Entertainment: In a real break in tradition for us we actually went to three or four shows on this cruise. Part of it might have been we'd gotten to know a number of the show staff as they're much more involved with the passengers than on any other cruise we've done. For instance, we took a number of ship's excursions and at least one of the entertainment staff accompanied every tour interacting with the passengers, assisting the tour guide, and taking notes about the tour. Additionally there were at least a couple of guest performers who joined and left the cruise over the fourteen nights....some good, some maybe not so good. Also should mention that Colin Brown, who was the Cruise Director for our cruise, is also a very accomplished concert pianist and he performed a couple of nights during the cruise. In addition the ship had a small 4-piece band who performed nightly in the Panorama Bar and a piano player/singer who performed in The Bar, yes another aptly named venue, every night. We haven't danced as much as we did on this cruise in many, many cruises and thoroughly enjoyed ourselves almost nightly in The Bar. There is a casino, and I use the term a bit loosely here as it is small with only two blackjack tables, one roulette table, and maybe a dozen slot machines. It was actually fun as a bunch of regulars played blackjack or roulette almost every night at sea but certainly not the high energy one gets on some of the larger ships or at a regular Vegas casino.
Passengers: I'd say the average age on this cruise was in the mid-50's to early 60's, a bit younger than what we've become used to on Holland America but not significantly different. It certainly was an international group with the majority being English speakers, probably 90% of the passengers, from United States, England, Canada, New Zealand, and Australia. I did also hear German, French, Italian, and I think Russian from a few couples. There were a few children, maybe five or six, from six years old to early teens but the families seemed to stay pretty much to themselves and you really didn't notice them around much. Of course with such a port intensive cruise folks were off the ship almost daily. I can't speak to other Silversea ships but I don't think there was an organized children's program on the ship and no special facilities for them that I was aware of.
Overall Impression: This was our first cruise on Silversea after several cruises on Holland America and one Celebrity cruise.
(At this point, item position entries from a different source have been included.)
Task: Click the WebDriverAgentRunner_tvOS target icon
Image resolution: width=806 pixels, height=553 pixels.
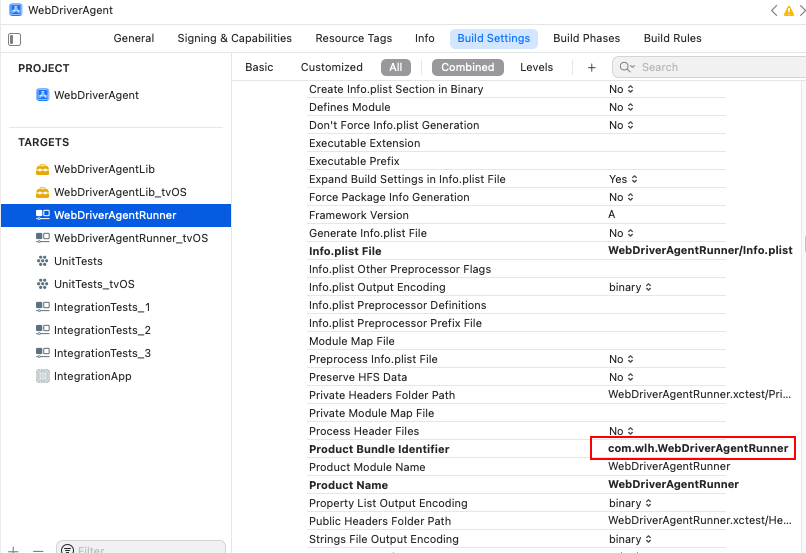Action: pyautogui.click(x=42, y=238)
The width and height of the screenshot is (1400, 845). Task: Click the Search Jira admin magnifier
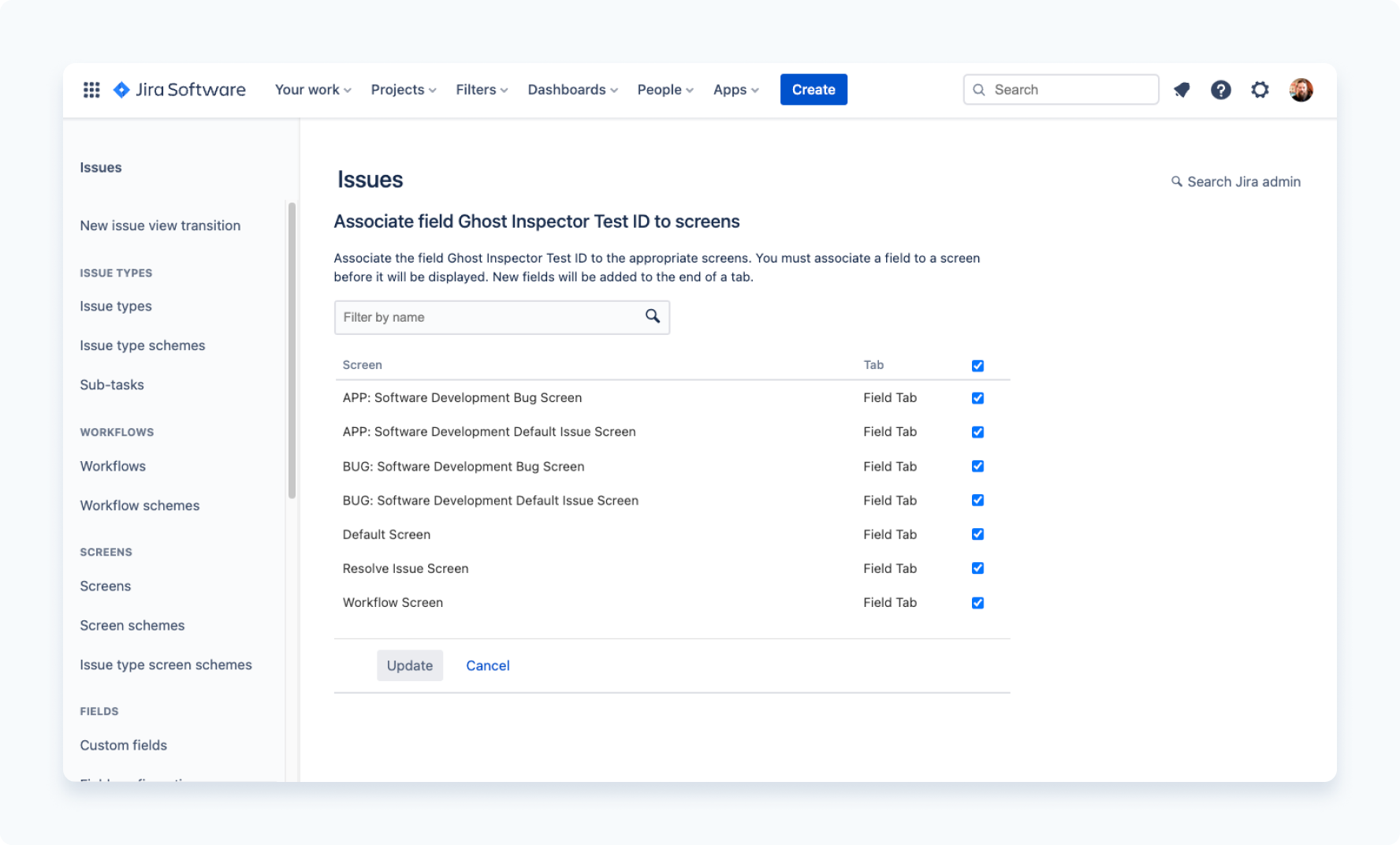click(1176, 181)
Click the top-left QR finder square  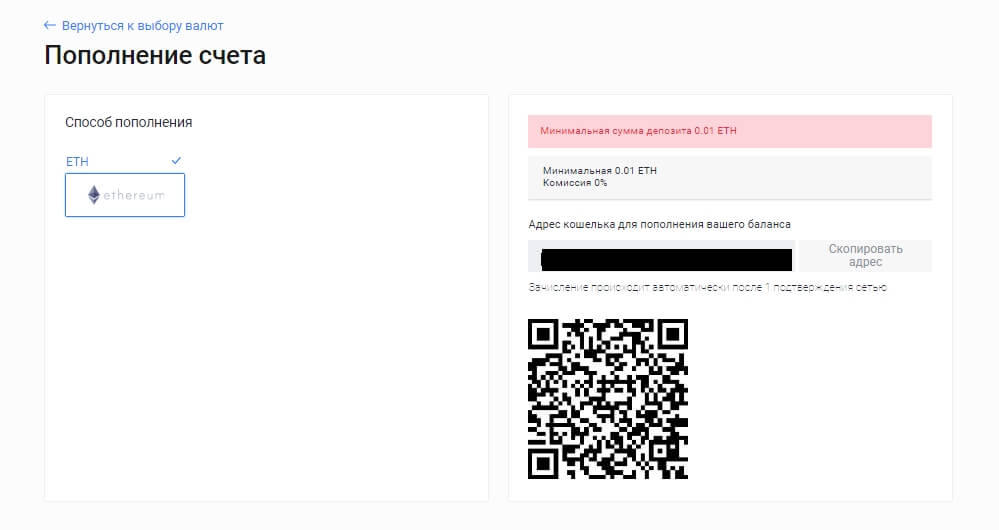[543, 334]
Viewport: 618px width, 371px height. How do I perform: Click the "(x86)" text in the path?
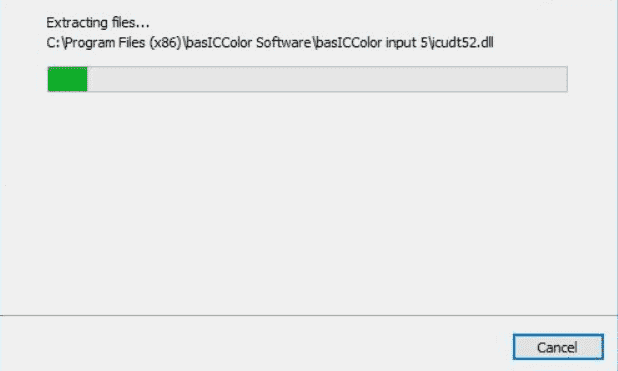tap(165, 43)
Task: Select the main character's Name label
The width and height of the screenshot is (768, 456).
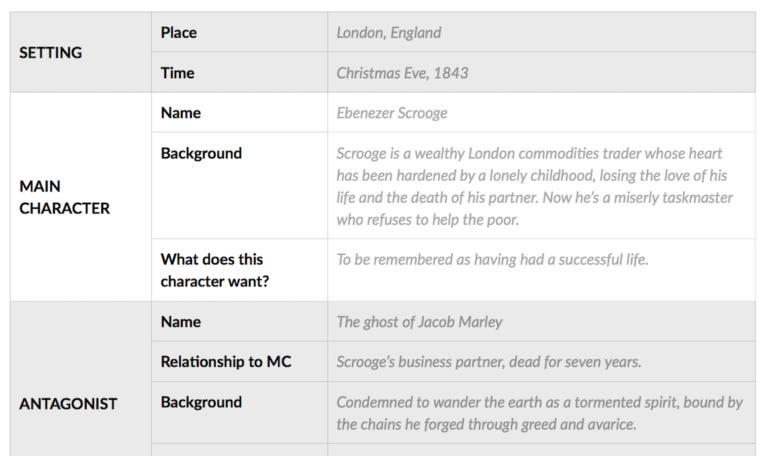Action: [x=181, y=113]
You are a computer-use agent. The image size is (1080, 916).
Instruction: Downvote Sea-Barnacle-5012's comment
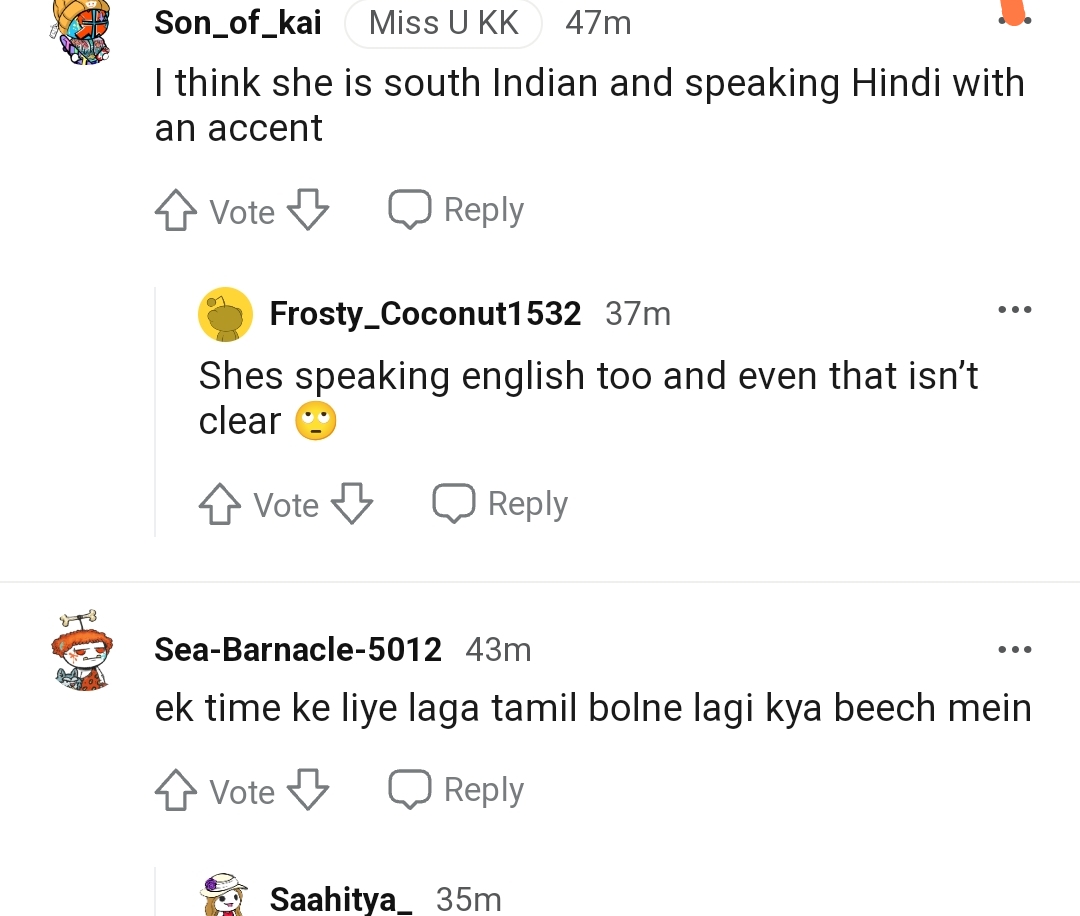point(308,791)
In all fairness it probably isn't fair to compare those cruise lines to Silversea. Yes, it's a cruise and a ship but the scale of operations and the resulting level of service plus the all-inclusive aspect don't lend themselves to exact comparison. It's hard to say, mainly because it's so subjective, that one is better than the other or one is worth or not worth the money. This cruise set an extraordinarily high mark from the itinerary to the service to the food. Without a doubt it was the very best cruise we've ever been on so almost any cruise would pale in comparison. We would and will cruise Silversea again without hesitation.